*Exercise brief*
Retyping should cover only the lines from the one containing "Task: Open profile" through the final line of the records, with pictures omitted.

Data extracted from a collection
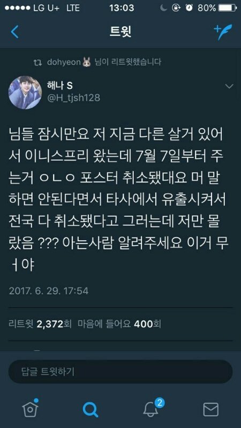This screenshot has height=428, width=241.
Task: Tap the back arrow icon
Action: (x=15, y=32)
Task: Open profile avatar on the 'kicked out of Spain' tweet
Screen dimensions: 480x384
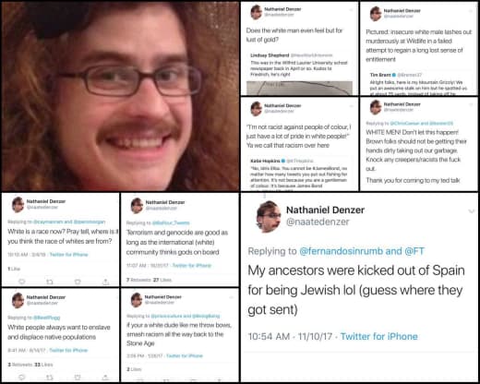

*Exercise solution*
Task: Open profile avatar on the 'kicked out of Spain' tweet
Screen dimensions: 480x384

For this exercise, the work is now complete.